Tracing Cultural Heritage of Malawi Through Rice
Rice is not a local dish in Malawi and thus, it is one of the less consumed dishes. It is assumed that the crop was introduced in Malawi by early traders and missionaries. This crop is not grown country wide due geographical constraints and its growth requirements. It is therefore seriously grown along the lakeshore areas of Malawi since the crop require dambo(wetlands) land. Districts like Karonga, Salima, and Zomba are the major growers of rice in Malawi. These districts are also historically marked as hotspots for early traders and missionaries.
In Malawi there is a traditional value attached to rice. In all big occasions rice is served and substitutes Nsima (hard porridge made from maize or cassava flour) in the cuisine catalogue. Rice is served to welcome important guests or close relatives who have been away for a long time. Preparation of this dish (more especially served with chicken) for visitors is deemed as hospitality of the highest order. The dish characterizes moments of happiness, joy, celebrations and positivity.
In addition, it is nationally conceived that rice as a dish is for the elite people of the society. As such, this dish is a symbol of high social class. This is so because cultivation of rice in Malawi is done at a small scale and this makes the dish expensive. In most cases, it is the well to do people that enjoy rice on daily basis because they can afford to buy.
In Malawi, Maize is the staple food followed by Cassava. However, rice is important as it serves as an alternative food especially for people living in dambo areas where maize and cassava cannot do well.

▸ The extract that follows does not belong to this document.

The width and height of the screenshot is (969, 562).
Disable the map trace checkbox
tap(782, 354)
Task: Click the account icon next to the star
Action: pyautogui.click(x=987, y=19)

There are a number of traditions associated with rice in Malawi. Most Malawians especially those who live in typical rural setting, have traditionally overlooked rice as a full dish. This has been so because these people are used to eating Nsima and therefore finds rice so light a dish to be considered a full meal. Due to this traditional understanding, rice has often times than not been taken along with tea as breakfast and in other cases it is prepared as porridge.
It is also traditionally believed that soaked rice and rice porridge enhances the sexual stamina of the man through enhancement of sperm production. As such, married women periodically serve their spouses with either soaked rice or porridge in a way of bargaining for satisfaction in bed. It is also believed that this practice of serving soaked rice and rice porridge enhances sexual bonding between married people.
Notwithstanding, cultivation of rice in Malawi is associated with some very interesting traditions. It is believed that one cannot just get a piece of land in a particular rice growing area and start cultivating rice. Doing so is conceivably a waste of time and resources because it is believed that success in rice farming is a function of how protected your farm is from people who harvest rice magically. It is alleged that some farmers use rituals/magic to harvest other peoples’ rice while still in the garden. If not protected, an acre of land can to extreme cases produce only 2 bags of rice despite the crop doing very well in the field. This has led to use of charms around the field to protect the crop from these theft schemes.